P027 Machine learning approaches to identify prognosis indicators from microbiome data
M. Madgwick*1,2, P. Sudhakar1,2,3, T. Korcsmáros1,2
1Earlham Institute, Norwich, UK, 2Quadram Institute, Norwich, UK, 3KU Leuven Department of Chronic Diseases, Leuven, Belgium
Inflammatory bowel disease (IBD) has been shown to associate with alterations in intestinal microbiome. However, the precise nature of these microbial changes remains unclear. With the vast number of microbes present within the gut, novel and powerful computational techniques are required to distinguish between important microbial changes and noise. Machine learning (ML) allows for a data-driven approach to identify these discrete dynamic changes within the microbiome, while systems biology (SB) gives mechanisms to the findings of the ML algorithms. By combining ML and SB approaches, we aim to characterise key microbial factors in ulcerative colitis (UC) pathogenesis.
Interpreting the functional and mechanistic importance of microbiome features requires higher resolution than 16S rRNA sequencing. However, the lack of Whole Genome Shotgun (WGS) data at a scale required for ML-based classification is a bottleneck. To overcome this and to develop the ML pipeline, we generated a large artificial patient cohort using the SMOTE algorithm to oversample a small UC WGS cohort. The artificial dataset was created by preserving the complexity and distribution functions observed in real WGS datasets. This generated enough samples to be able to train a deep learning model. We utilised the power of Artificial Neural Networks (ANNs) to obtain discrete underlying data structures from the microbiome data, thus eliminating noise from the feature space. Dynamic changes within the patient's microbiome are predicted by employing a heterogeneous ensemble (Random Forest, Gradient Boosting, etc.) to match the complexity of underlying relations of the microbiome.

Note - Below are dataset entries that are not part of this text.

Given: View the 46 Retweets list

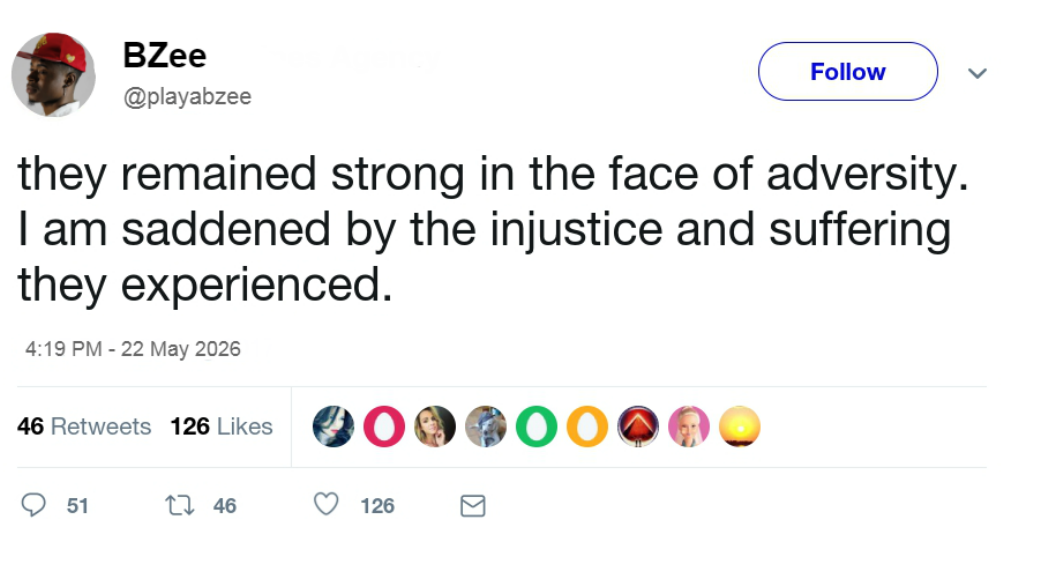Looking at the screenshot, I should pos(85,427).
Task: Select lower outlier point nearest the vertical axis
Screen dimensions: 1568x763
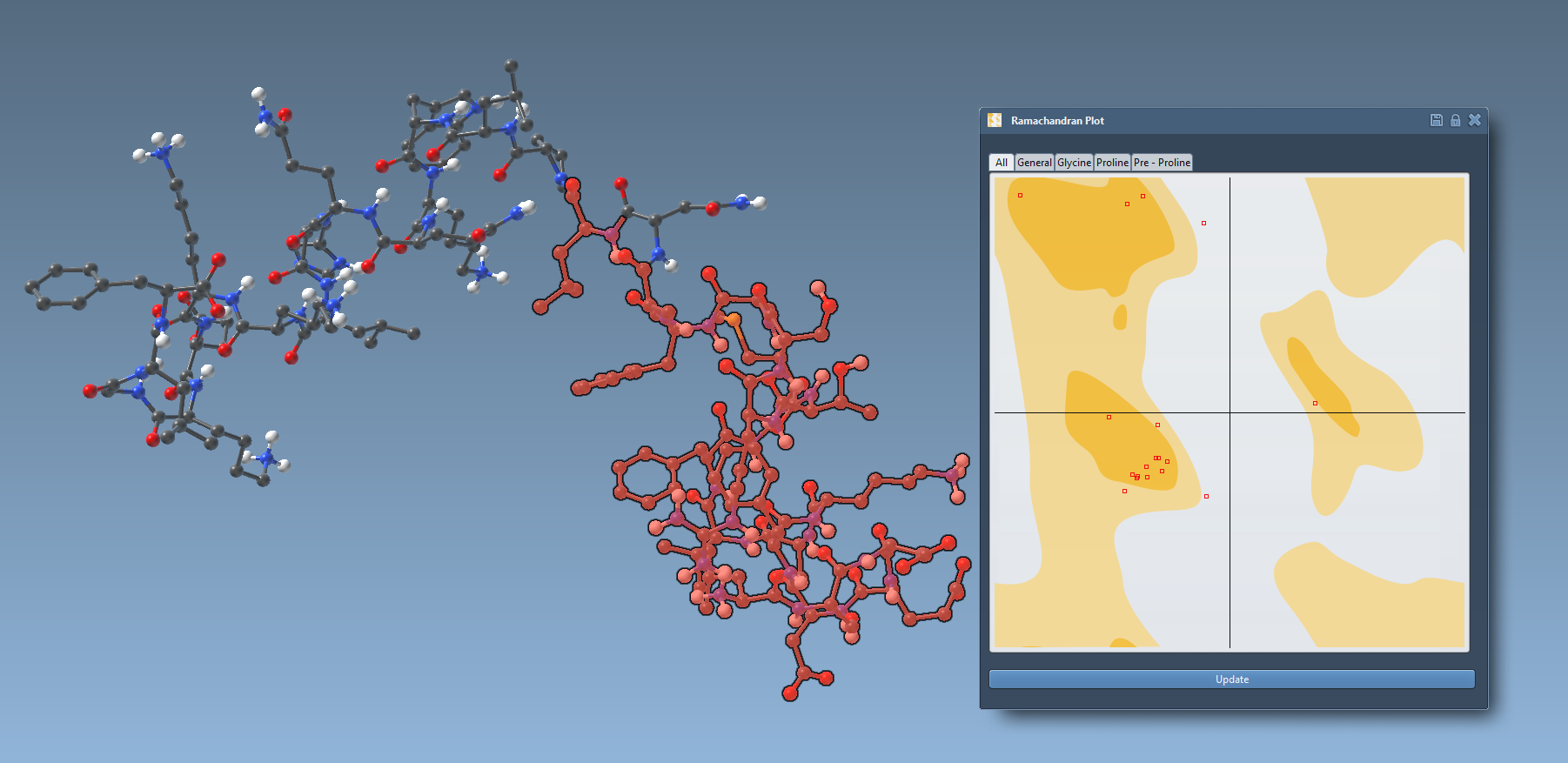Action: (x=1206, y=497)

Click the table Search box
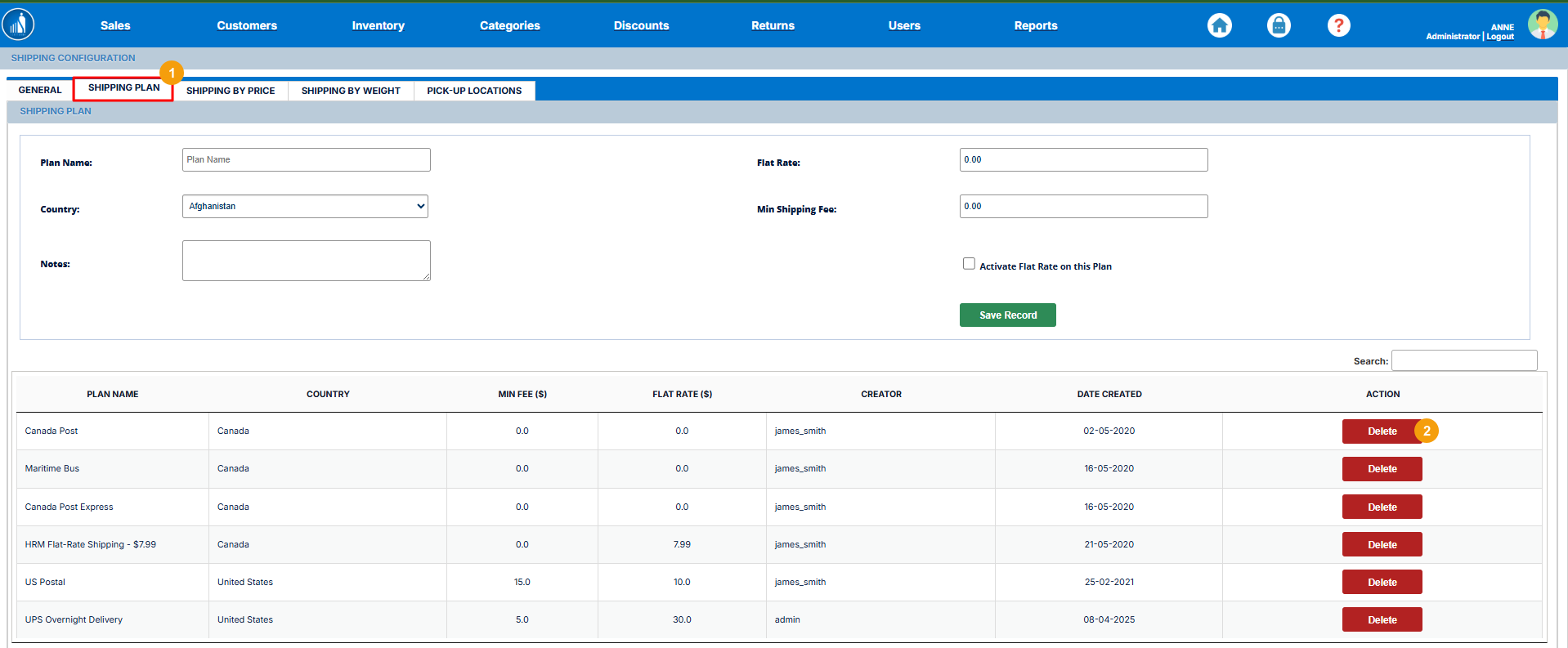point(1463,360)
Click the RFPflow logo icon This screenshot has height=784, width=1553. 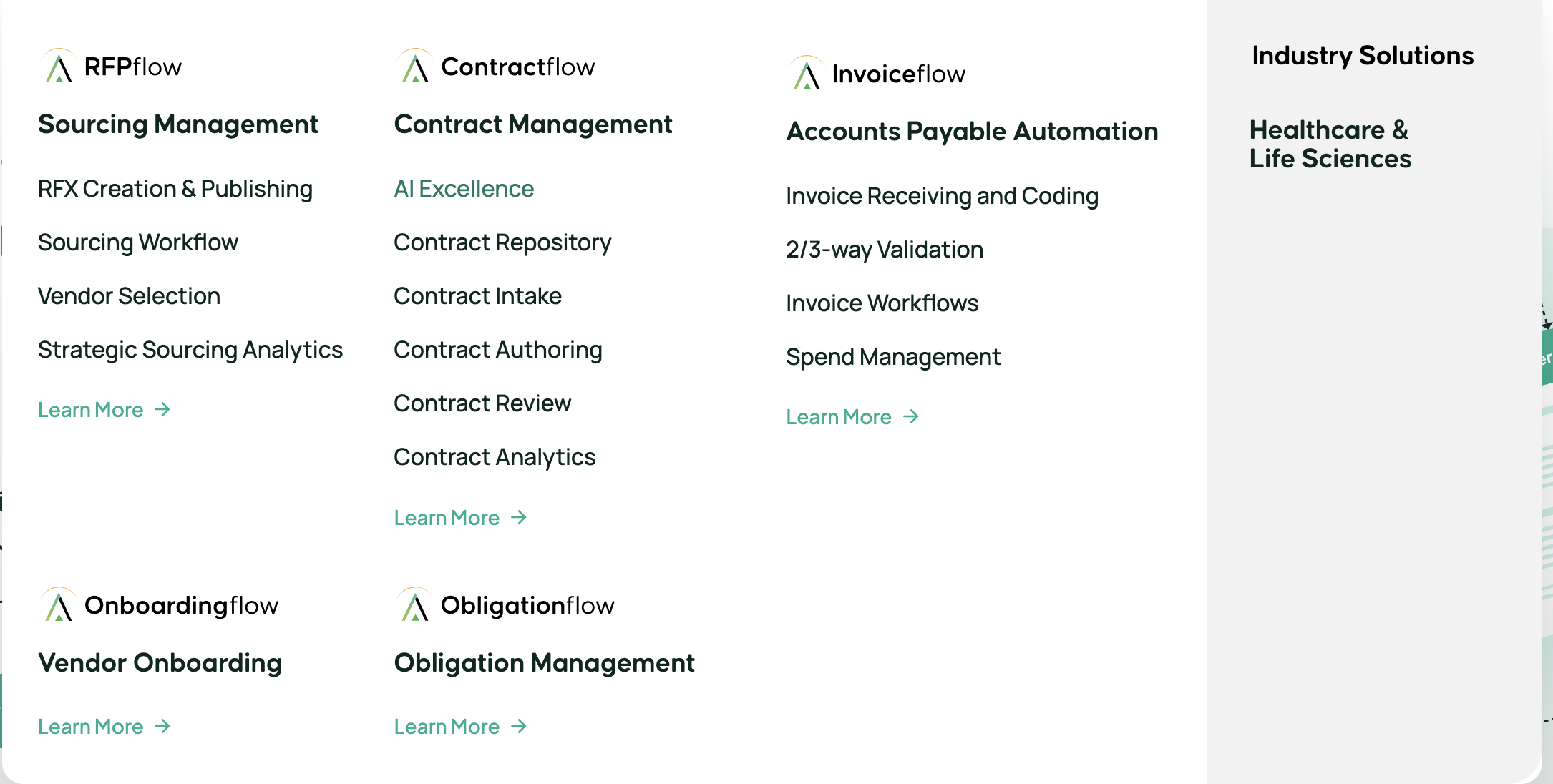pyautogui.click(x=59, y=67)
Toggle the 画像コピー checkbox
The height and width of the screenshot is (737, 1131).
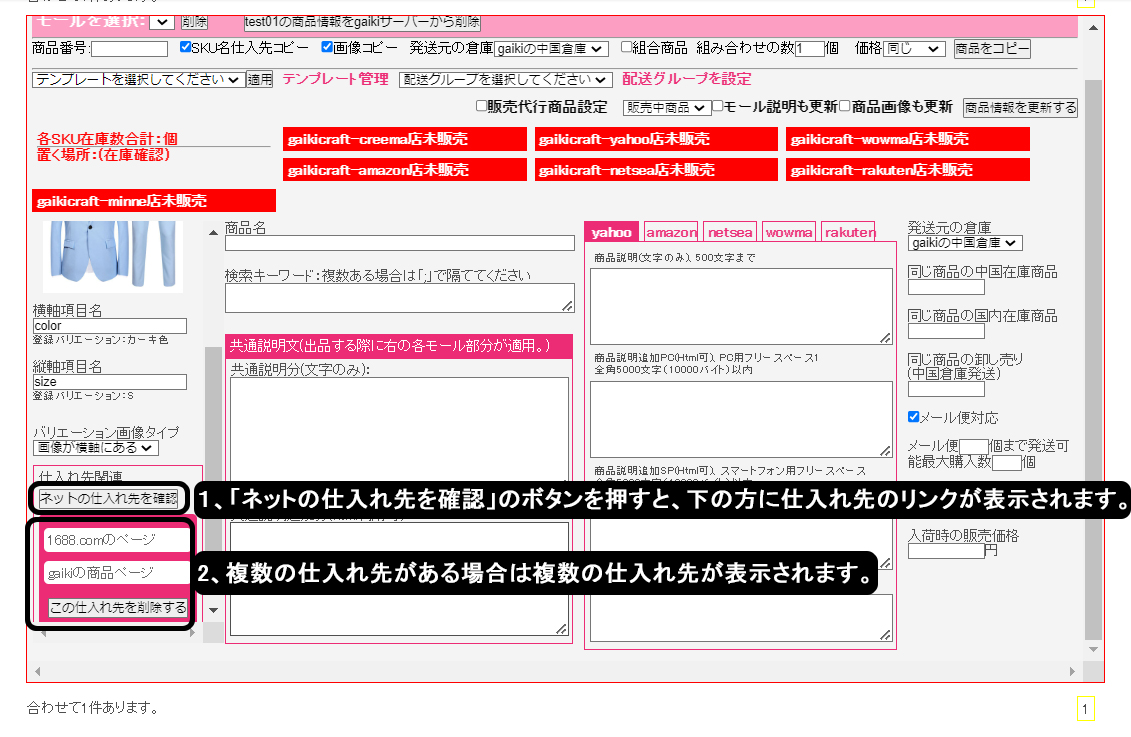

Using our ANN to encode the data, we identified potential candidate prognosis indicators from this artificial dataset. The ML pipeline was able to recover top-performing features from the synthetic dataset, thus determining the underlying structure of the dataset. As a next step, we have collected and interrogated publicly available microbiome data (NIH Integrative Human Microbiome Project) to enable the ML model to be applicable to actual UC cohorts.
We have developed an integrated ML-based microbiome pipeline to identify prognostic indicators for UC from artificial data. Furthermore, using SB approaches, we were able to interpret the predicted key microbial features and communities by inferring connections between microbial and host proteins relevant in UC. This pipeline will enable us to analyse and assess real UC patient microbiome data, and identify prognostic indicators for disease subtypes and personalised treatments.